Plus de 25 000 Québécois s’adonneraient à la généalogie de façon plus ou moins formelle, selon la Fédération québécoise des sociétés de généalogie. Ils le font pour toutes sortes de raisons, mais cette quête des origines comporte toujours une dimension affective. Ce fut le cas au départ pour Francine Serdongs, née d’un père belge et d’une mère québécoise dont elle ne connaît que le nom, Colombe Christin.

À 33 ans, approchant de l’âge où sa mère est décédée, Mme Serdongs avait mal à ses racines. « Avec mon nom étranger et ma culture teintée à
l’européenne, j’avais l’impression d’être un petit grain de blé resté accroché aux roues d’un avion, puis tombé quelque part au-dessus du Québec »
, raconte-t-elle. Quand elle met par hasard la main sur le Dictionnaire généalogique des familles canadiennes de l’abbé Tanguay, qu’elle ouvre à la page où figure le pionnier Isaac Christin, c’est le choc. « Voir le nom de famille de ma mère dans un livre… Je suis partie comme une bombe ! » La généalogie allait devenir son alibi pour prendre contact avec ses racines maternelles.

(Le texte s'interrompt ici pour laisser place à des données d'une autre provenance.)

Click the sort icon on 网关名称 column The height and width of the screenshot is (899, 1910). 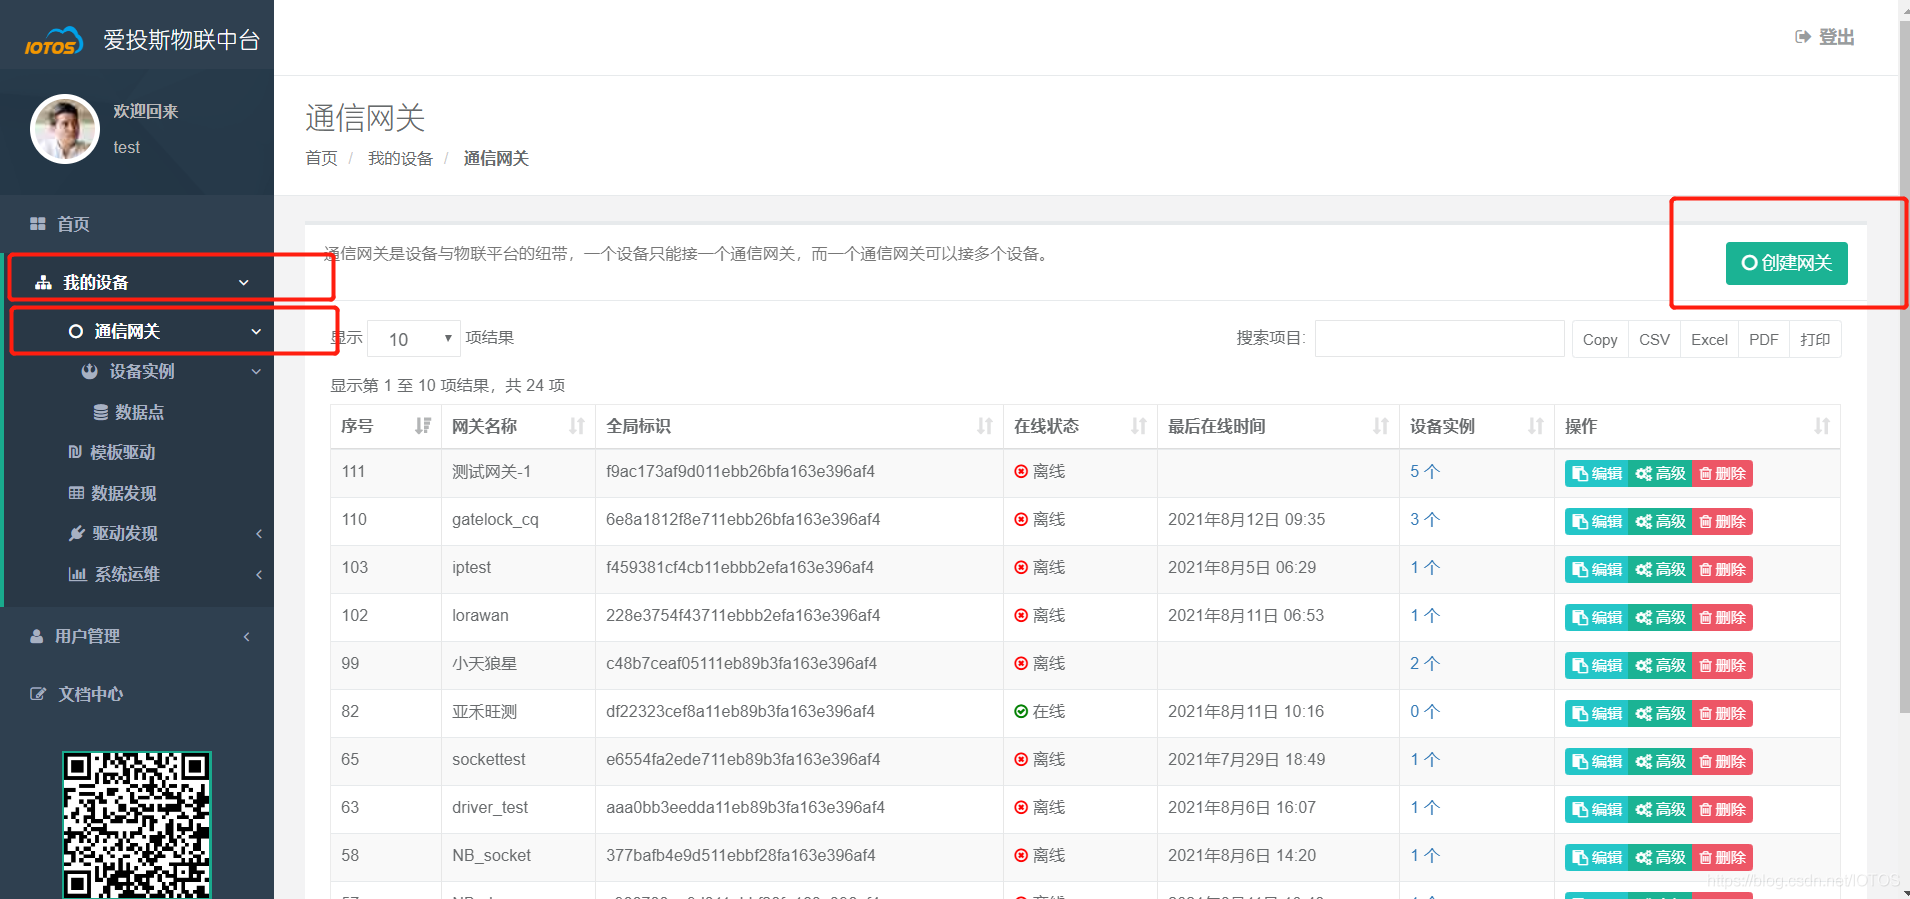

Le second choc lui est venu d’un autre généalogiste réputé, René Jetté, auteur du Dictionnaire généalogique des familles du Québec et d’un important traité de généalogie paru en 1991. Ce traité était en cours de rédaction lorsque Francine Serdongs s’est inscrite à l’un des cours du généalogiste. Les questions que l’étudiante réservait au maître restaient souvent sans réponse. Par exemple : Si la lignée d’ancêtres allant de père en père se nomme agnatique, quel nom donne-t-on à celle qui passe de mère en mère ? Réponse : aucun nom spécifique. Tout ce qui n’est pas proprement agnatique s’appelle cognatique. Grand-père de la mère, arrière-grand-mère du père, mère de la mère de la mère… du pareil au même! En généalogie, la façon traditionnelle de retracer ses origines est simple : madame ou monsieur Untel grimpe l’arbre de ses ancêtres en s’agrippant aux branches qui portent son nom de famille, du père au grand-père, à l’arrière-grand-père, etc. Puis elle ou il parvient tout en haut, au pionnier, au premier Untel arrivé en Amérique. «Mon ancêtre en ligne directe », diront certains, dans une demi-vérité. Une seule ascendance, un unique patronyme, un seul pionnier… Le patronyme occupe en fait tellement de place qu’on en vient à ignorer tout un pan de son histoire de famille, celle des femmes, a vite constaté Mme Serdongs.

L’histoire au féminin

Vu l’insistance de l’étudiante, la lignée féminine a finalement trouvé sa désignation, dûment inscrite dans le traité de René Jetté en tant qu’ascendance utérine ou matrilinéaire; on appelle ainsi la branche de son arbre généalogique qui passe exclusivement de mère en mère. C’est d’ailleurs en retraçant sa pionnière utérine, Marie-Madeleine Cousteau, que Francine Serdongs est devenue Francine Cousteau Serdongs. Elle s’est approprié le nom de cette veuve arrivée en Nouvelle-France avec deux filles dans la première moitié du 17e siècle, 11 générations avant elle. N’ayant pu léguer son nom à sa descendance, la pionnière avait été oubliée par l’histoire, tout comme de nombreuses femmes de cette époque ayant entrepris la traversée de l’Atlantique vers le Nouveau Monde.

« Il faut établir l’histoire des femmes à partir d’une vision féminine, se mettre dans la peau d’une femme de cette époque et saisir quelle était sa place dans la société, clame Francine Cousteau Serdongs. Ces pionnières, qu’ont-elles légué à leurs filles ? » Les trouvailles seront inusitées, différentes de celles liées aux possessions terriennes et aux appartenances militaires typiquement masculines de l’époque. Si telle ancêtre apparaît aux registres comme ayant ondoyé des enfants mort-nés, on pourrait supposer qu’elle était sage-femme. Si elle a été témoin à des mariages ou marraine de plusieurs enfants, on découvrira les liens sociaux qui régnaient dans sa communauté. Dans l’histoire d’une famille, Francine Cousteau Serdongs a même découvert une Montréalaise qui, au début de la colonie, a plaidé en justice la cause d’une autre femme, modeste et illettrée, dans une affaire de droit familial. Peut-être s’agissait-il de la première avocate du Nouveau Monde !

Découvrir son histoire familiale par la branche des femmes, c’est jeter un regard neuf sur celles qui nous ont mis au monde, sur ce qu’elles nous ont légué. C’est redonner à ces aïeules oubliées la place qui leur revient.